__Source extract__.
Biology & Related Sciences
Healthcare, Medical & Wellness, Nonprofit, Foundations & Grantmaking
Medical
Honors Student, Scholarship Recipient, Pell Grant Recipient, Took Out Loans, Immigrant, Worked 20+ Hours in School, Transfer Student, First Generation College Student
Video Highlights
1. Neurosurgery residents have demanding schedules, often starting around 5:00 AM with patient rounds and team meetings.
2. Residents present patient findings to senior residents (PGY 6 and 7) and attending faculty.
3. The work involves a balance between operating room duties (cases assigned by specialty) and floor responsibilities, with support from nurse practitioners and physician assistants for non-emergent floor duties.
Transcript
What are your main responsibilities within your current role?
As a neurosurgery resident, you don't get a lot of free time. You go in very early in the morning, around 5:00 AM, to round on all your patients. You then meet with your team to discuss every patient.

Data drawn from a collection
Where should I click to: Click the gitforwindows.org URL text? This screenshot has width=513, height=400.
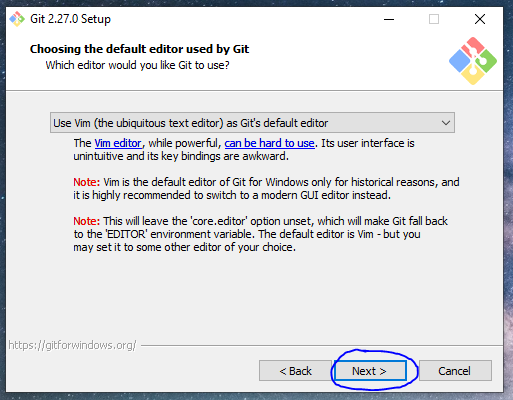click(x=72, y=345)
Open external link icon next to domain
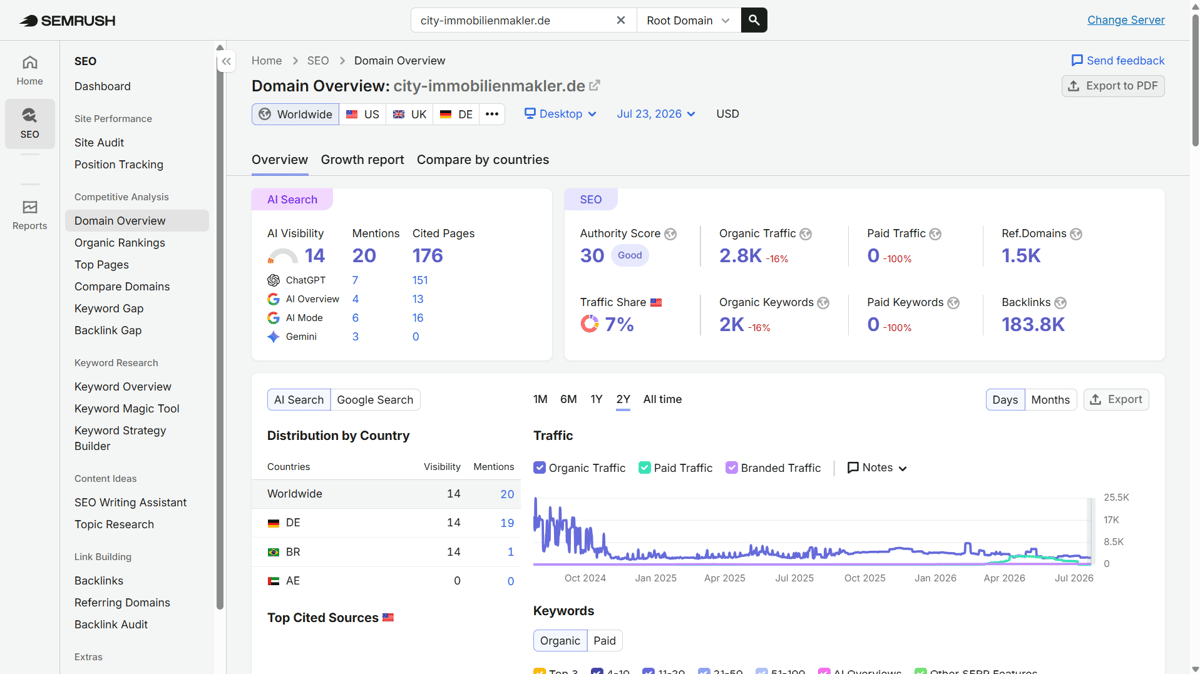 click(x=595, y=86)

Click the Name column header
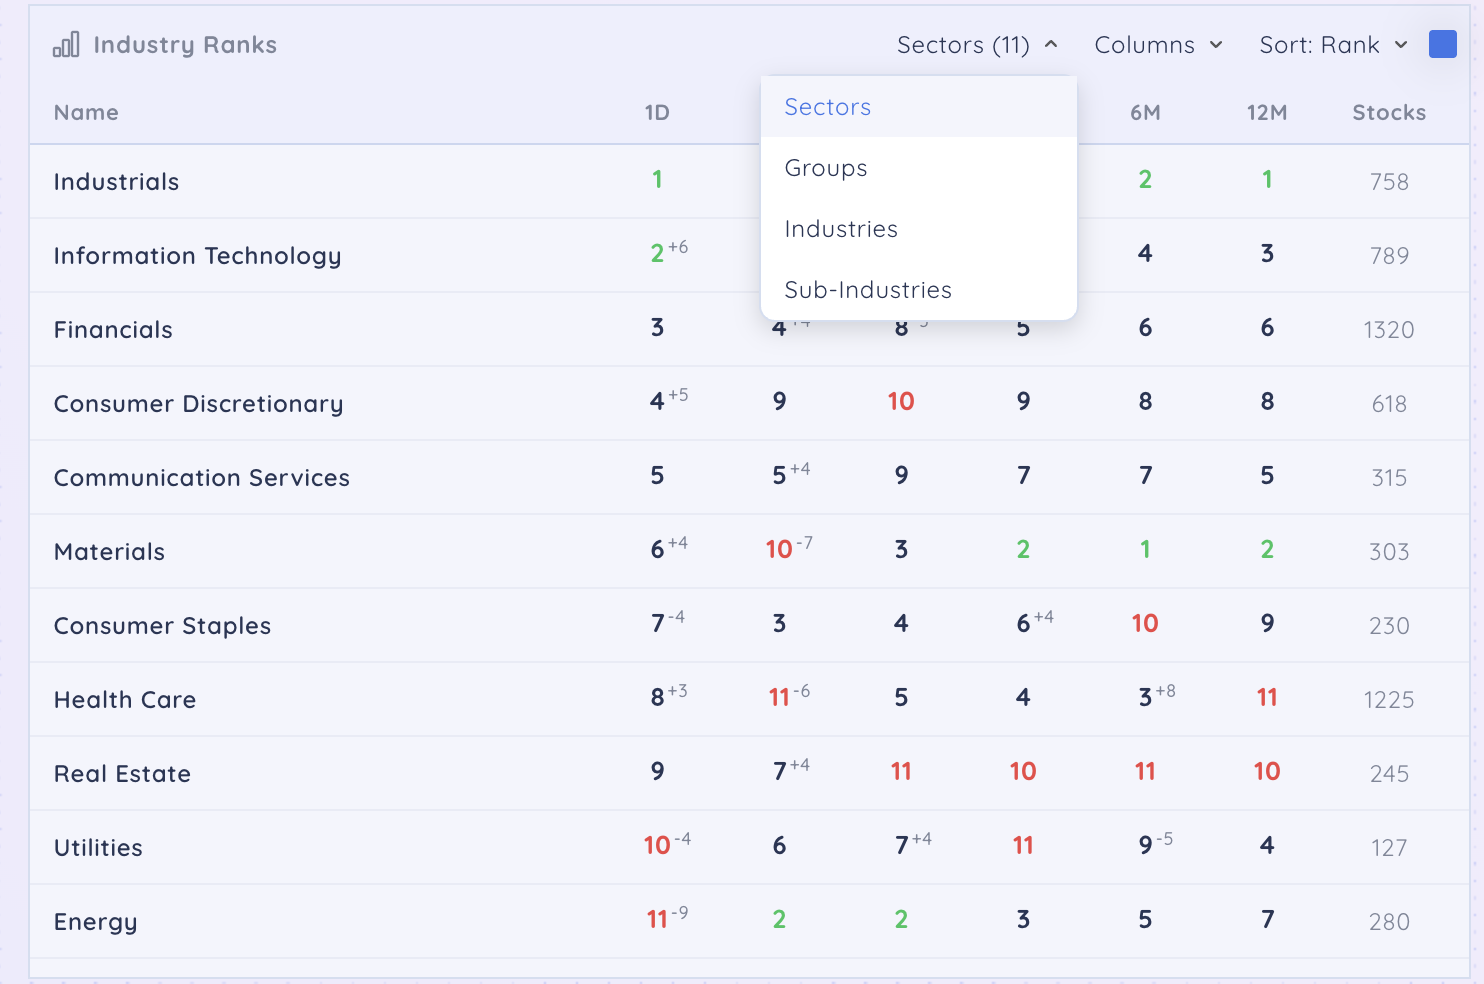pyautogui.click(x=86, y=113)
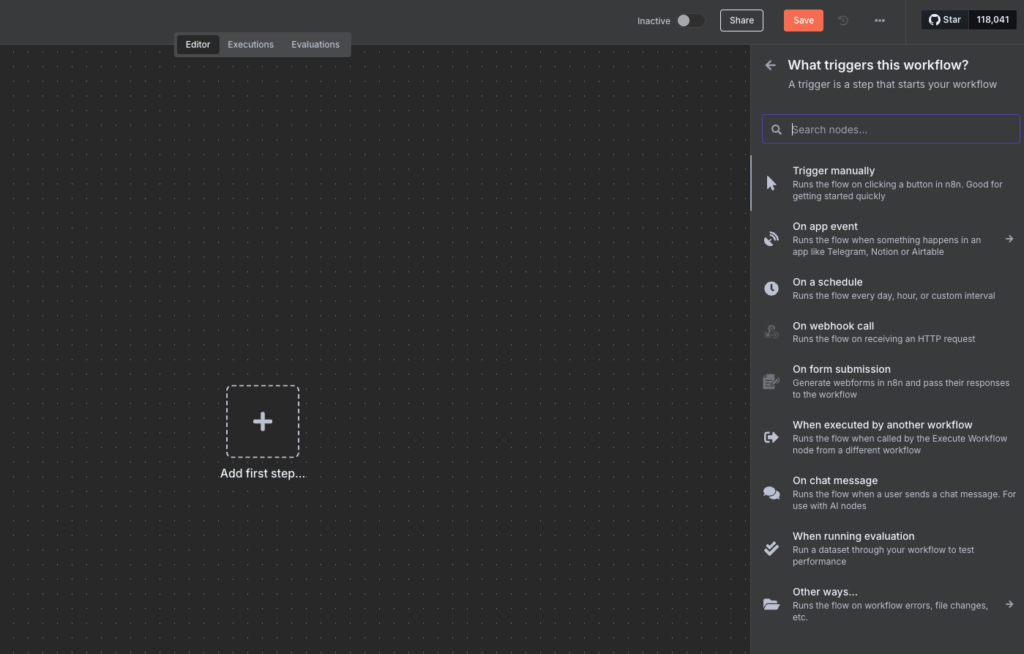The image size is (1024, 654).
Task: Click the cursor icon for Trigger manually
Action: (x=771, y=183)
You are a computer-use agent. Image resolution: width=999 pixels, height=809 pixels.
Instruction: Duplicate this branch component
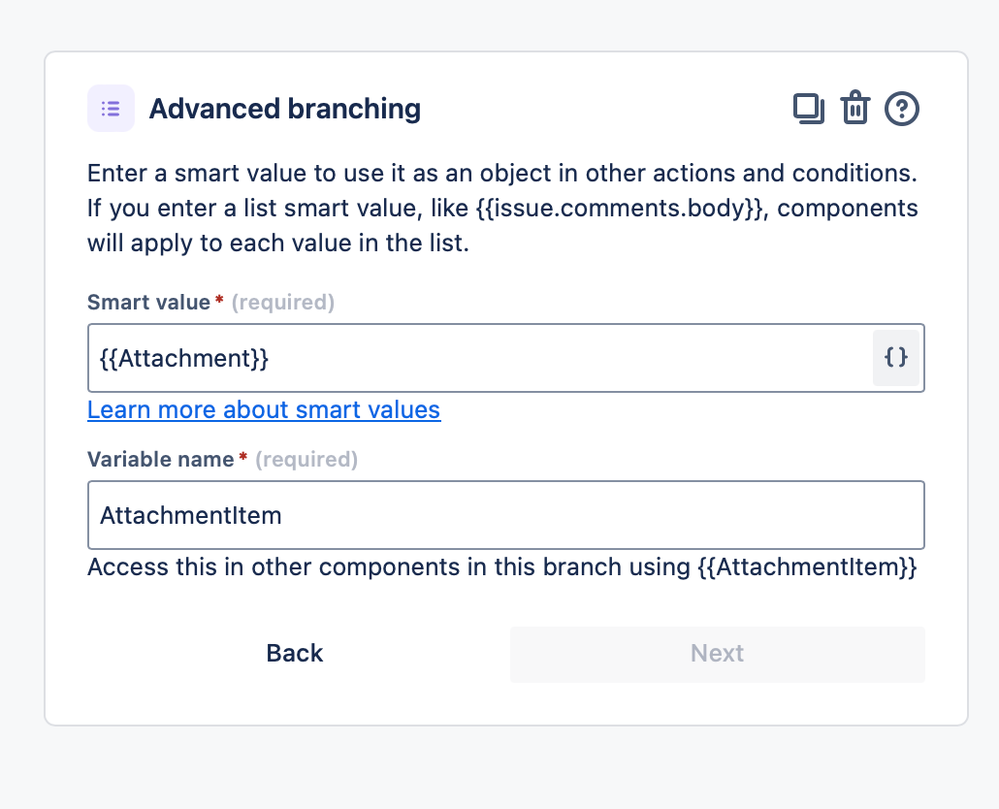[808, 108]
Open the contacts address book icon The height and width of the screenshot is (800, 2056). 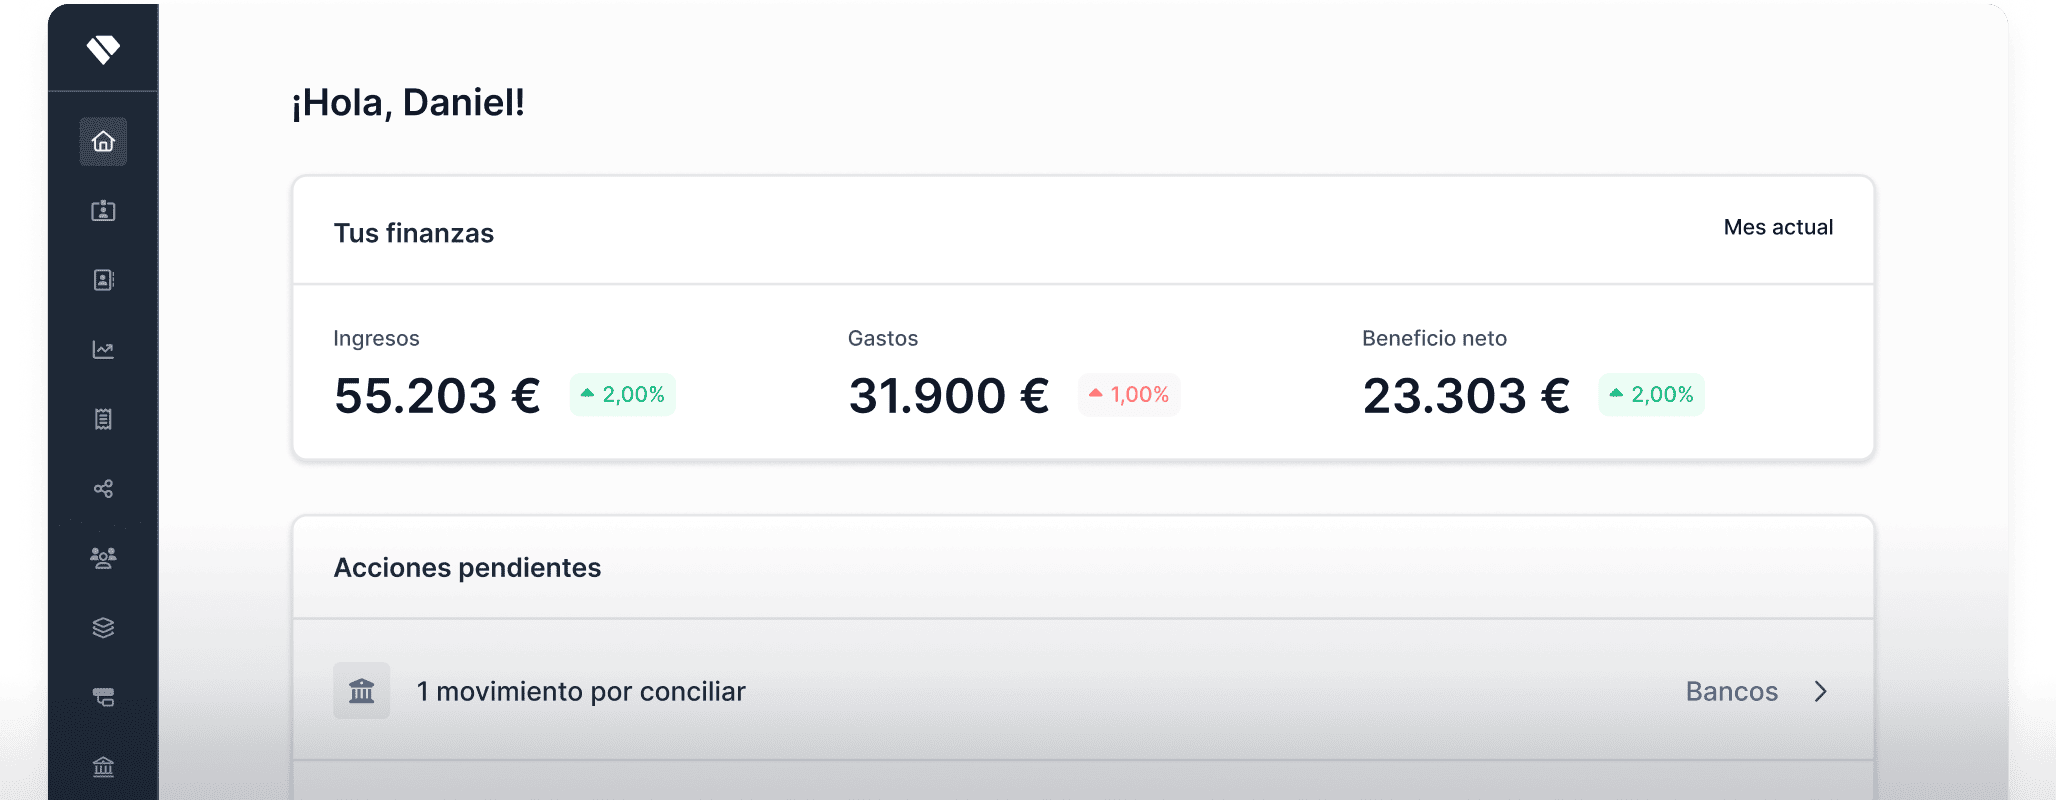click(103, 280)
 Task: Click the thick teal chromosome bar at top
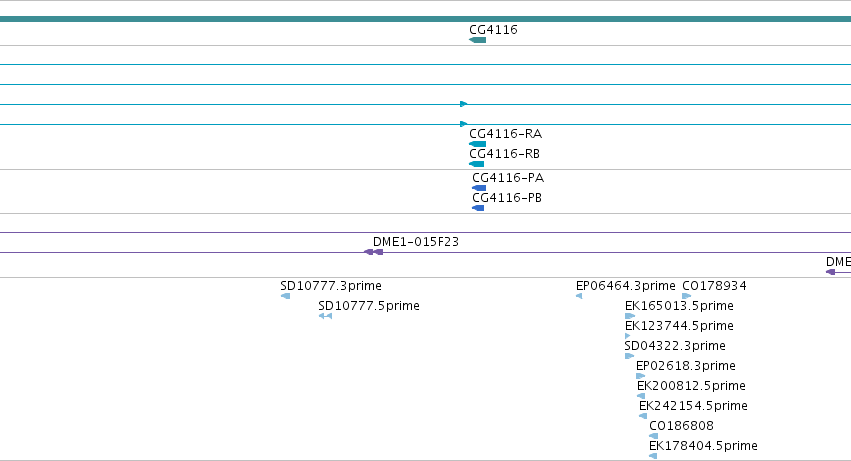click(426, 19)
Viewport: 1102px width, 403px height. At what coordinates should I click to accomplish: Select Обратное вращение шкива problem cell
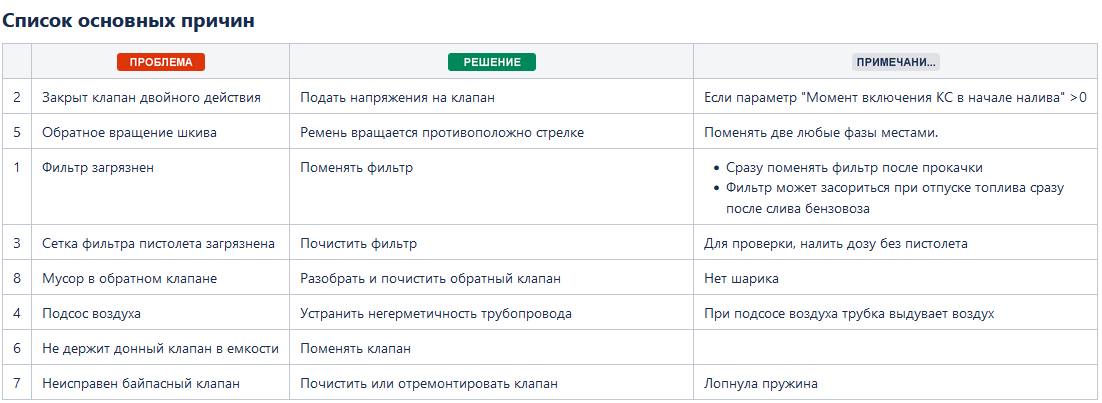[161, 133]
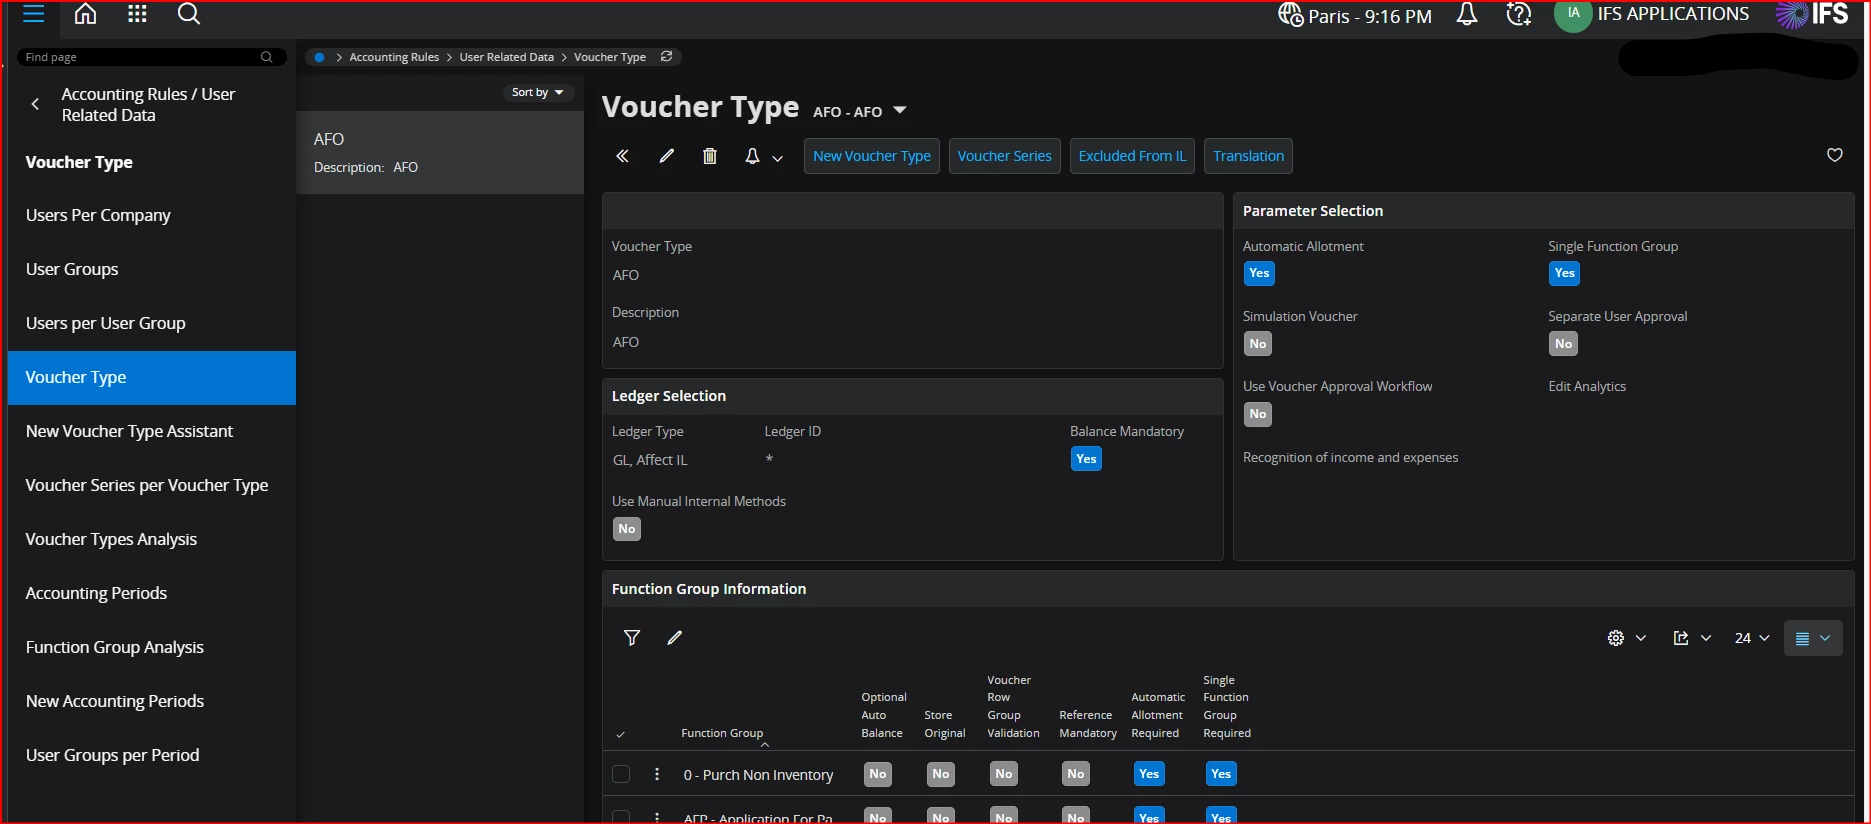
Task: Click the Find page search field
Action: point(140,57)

__Work instructions__.
a: According to the video highlights in the neurosurgery resident profile, around what time does a resident's day often start?
b: Rewrite the part of the neurosurgery resident profile starting with "Biology & Related" and going on through "and team meetings.", replacing "Medical" with "Clinical".
c: Continue the neurosurgery resident profile from its last sentence.

__Responses to the tasks__.
a: Around 5:00 AM.

b:
Biology & Related Sciences
Healthcare, Clinical & Wellness, Nonprofit, Foundations & Grantmaking
Clinical
Honors Student, Scholarship Recipient, Pell Grant Recipient, Took Out Loans, Immigrant, Worked 20+ Hours in School, Transfer Student, First Generation College Student
Video Highlights
1. Neurosurgery residents have demanding schedules, often starting around 5:00 AM with patient rounds and team meetings.

c:
As a junior resident, you report what you found on the floor to the senior residents, the PGY-six and PGY-seven. You go through patients, some teaching, and images. After that, you meet with the attendings, the faculty members, to discuss their patients.
You'll say things like, "Patient X, Y, Z is doing fine. They had a diet, they've been doing great, they're good to go home." The attending will then either agree or disagree.
After that, you go into the OR. Each day you are assigned cases. For instance, if you're on spine service, you'll do spine cases. If you're on tumor service, you'll do tumor cases, and if you're on the functional or cerebrovascular service, you'll do those cases.
Periodically, you'll go back and forth between the OR and the floor to check on emergencies. You have excellent nurse practitioners and physician assistants who take care of floor duties while you are operating. If something emergent happens, you can scrub out and go address it.
Around 6:00 or 7:00 PM, you can run the list again, going over all the patients to ensure nothing is missed. If there's nothing happening, you are likely free to go home. That basically sums up my entire day.